5. How did Millennium's transition from Rental Pool to Leaseback between 2020 and 2022 affect the Club?

The Leaseback Program, which exempted qualifying owners from their fee obligations, was especially helpful to owners during the challenges posed by COVID-19.  As Millennium covered losses on behalf of the Rental Pool Owners during the leaseback period, the Leaseback program did not affect the Club.

6. How does Millennium profit on building and unit refurbishments?

Millennium is entitled to a 10% Management Fee of the total expenses incurred on behalf of the Club.

7. Will Millennium introduce a Member Finance Committee?

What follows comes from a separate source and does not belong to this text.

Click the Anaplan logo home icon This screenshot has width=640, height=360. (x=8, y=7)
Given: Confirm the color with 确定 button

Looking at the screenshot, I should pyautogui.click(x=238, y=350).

After consideration, we intend to institute a Crane Residence Club member advisory and finance review committee (the “Member’s Committee”) prior to the posting of our 2022 Club Accounts, in order to assist us in better understanding issues facing The Crane Residence Club from a member’s/owner’s point of view.  This committee will also preview our 2022 Club Accounts (which will include comprehensive notes for the first time) in order to review the Club Accounts from a member’s point of view before they are finalized and posted online.

The Member’s Committee will have the opportunity to discuss issues facing the club and to pose more specific questions to management which will be made fully available to the Member’s Committee.  In this way, we anticipate that management will not have to be engaged in fielding numerous, often repetitive questions from individual members and owners. We hope to update all members on this in the coming months.